Predictably, Cameron has slipped back easily into government — perhaps a little too easily, according to the Whitehall official quoted above who said he had to be reminded he needed clearance before texting friendly hellos to former acquaintances from foreign powers. 

The same person said he was demanding fast, detailed briefings at a rate more associated with No. 10, and has sometimes sent papers back asking for a more creative approach. They pointed out his only previous job in government had been as prime minister, which influences his way of working. 

Green with envy

The notoriously competitive Cameron also won’t be displeased by the reaction to his appointment by his political peers. 

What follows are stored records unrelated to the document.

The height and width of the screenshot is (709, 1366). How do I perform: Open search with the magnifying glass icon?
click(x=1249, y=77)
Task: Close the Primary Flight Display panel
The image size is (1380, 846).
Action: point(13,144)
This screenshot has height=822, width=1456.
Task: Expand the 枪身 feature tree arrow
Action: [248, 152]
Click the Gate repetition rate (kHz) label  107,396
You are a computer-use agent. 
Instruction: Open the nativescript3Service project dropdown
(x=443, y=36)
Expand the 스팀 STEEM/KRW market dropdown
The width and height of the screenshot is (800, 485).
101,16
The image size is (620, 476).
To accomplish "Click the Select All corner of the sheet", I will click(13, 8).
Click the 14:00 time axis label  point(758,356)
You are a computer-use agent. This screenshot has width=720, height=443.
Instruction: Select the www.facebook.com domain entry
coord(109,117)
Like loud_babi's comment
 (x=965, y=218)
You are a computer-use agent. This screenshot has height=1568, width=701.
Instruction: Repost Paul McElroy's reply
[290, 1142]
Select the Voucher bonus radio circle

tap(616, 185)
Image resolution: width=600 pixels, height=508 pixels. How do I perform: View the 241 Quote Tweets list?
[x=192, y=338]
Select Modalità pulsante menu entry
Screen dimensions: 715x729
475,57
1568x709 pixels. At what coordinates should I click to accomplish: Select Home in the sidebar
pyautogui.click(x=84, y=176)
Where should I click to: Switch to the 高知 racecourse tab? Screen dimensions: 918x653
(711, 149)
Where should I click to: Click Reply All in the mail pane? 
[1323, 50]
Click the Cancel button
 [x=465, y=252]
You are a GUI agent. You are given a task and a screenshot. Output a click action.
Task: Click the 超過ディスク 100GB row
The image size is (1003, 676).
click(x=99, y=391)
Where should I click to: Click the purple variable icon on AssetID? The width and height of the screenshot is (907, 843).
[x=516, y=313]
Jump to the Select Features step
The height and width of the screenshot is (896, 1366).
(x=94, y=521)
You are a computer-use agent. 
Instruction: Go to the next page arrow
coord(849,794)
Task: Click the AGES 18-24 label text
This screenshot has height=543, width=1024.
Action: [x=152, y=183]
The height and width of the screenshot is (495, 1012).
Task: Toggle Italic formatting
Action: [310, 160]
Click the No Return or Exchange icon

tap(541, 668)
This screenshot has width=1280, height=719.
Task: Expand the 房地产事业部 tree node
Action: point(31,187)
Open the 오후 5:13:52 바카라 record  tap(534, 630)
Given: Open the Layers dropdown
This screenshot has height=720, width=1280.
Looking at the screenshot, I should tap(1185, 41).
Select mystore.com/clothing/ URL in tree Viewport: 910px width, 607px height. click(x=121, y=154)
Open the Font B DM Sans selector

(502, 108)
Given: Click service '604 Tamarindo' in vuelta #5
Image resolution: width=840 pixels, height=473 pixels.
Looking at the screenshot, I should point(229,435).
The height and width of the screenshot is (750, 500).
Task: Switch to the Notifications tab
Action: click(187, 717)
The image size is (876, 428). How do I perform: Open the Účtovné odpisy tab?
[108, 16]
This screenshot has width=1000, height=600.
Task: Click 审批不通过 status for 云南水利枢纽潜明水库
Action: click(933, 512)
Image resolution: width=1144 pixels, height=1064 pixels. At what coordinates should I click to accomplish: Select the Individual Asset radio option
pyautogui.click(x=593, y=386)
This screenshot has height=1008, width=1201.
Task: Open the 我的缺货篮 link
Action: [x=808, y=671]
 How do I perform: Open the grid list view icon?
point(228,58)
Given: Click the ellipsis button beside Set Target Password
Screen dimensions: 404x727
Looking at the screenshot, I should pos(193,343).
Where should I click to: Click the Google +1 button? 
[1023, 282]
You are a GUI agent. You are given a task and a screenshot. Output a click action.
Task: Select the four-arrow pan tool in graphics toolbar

Arch-rival and former school frenemy Johnson, who was ousted from office in 2022 over his handling of various personal scandals, couldn’t help but mock Cameron’s return, describing it as “great news for retreads everywhere.”

Osborne, Cameron’s closest political friend, admitted to being “a little bit jealous, but in a good way,” after he returned. 

“There’s a little bit of me that goes ‘I’d fancy being foreign secretary,’” Osborne admitted, before insisting: “But I’m very happy with what I’m doing with the rest of my life, and I think it probably keeps me sane.”

Even the man who appointed Cameron — Sunak — may start to envy Cameron’s ability to detach from the day-to-day management of a fractious Conservative Party, something he endured throughout his own premiership from 2010-2016. 

Two government officials said Cameron was essentially “prime minister of foreign affairs,” leaving Sunak to fix his attention on a raft of nightmarish domestic problems in the run-up to the next election, which he is expected to lose.

“[Cameron] can really dedicate himself in a way he never could as PM, because you’re on the plane back and you’ve got to deal with Mark Pritchard and circus tent animals, or whatever else there is when you are prime minister,” a third former adviser said, referencing a furor over a Tory backbench rebellion on banning circus animals. 

Adrenaline rush

Life will certainly be different from the past seven years. Shortly after his appointment last month, Cameron told peers the Chippy Larder food project — where he volunteered for two years during his political retirement — would have to manage without him for a while.

“There’s an element of it being quite hard to replay that adrenaline rush [of being PM], the pace of what you do,” the second former adviser quoted above said, noting Cameron had quit before he was 50 and had been “at the peak of his abilities.”

“It’s a shot of redemption,” the third former adviser added. “He’s got another chance at it — and this one probably isn’t going to end in his failure.”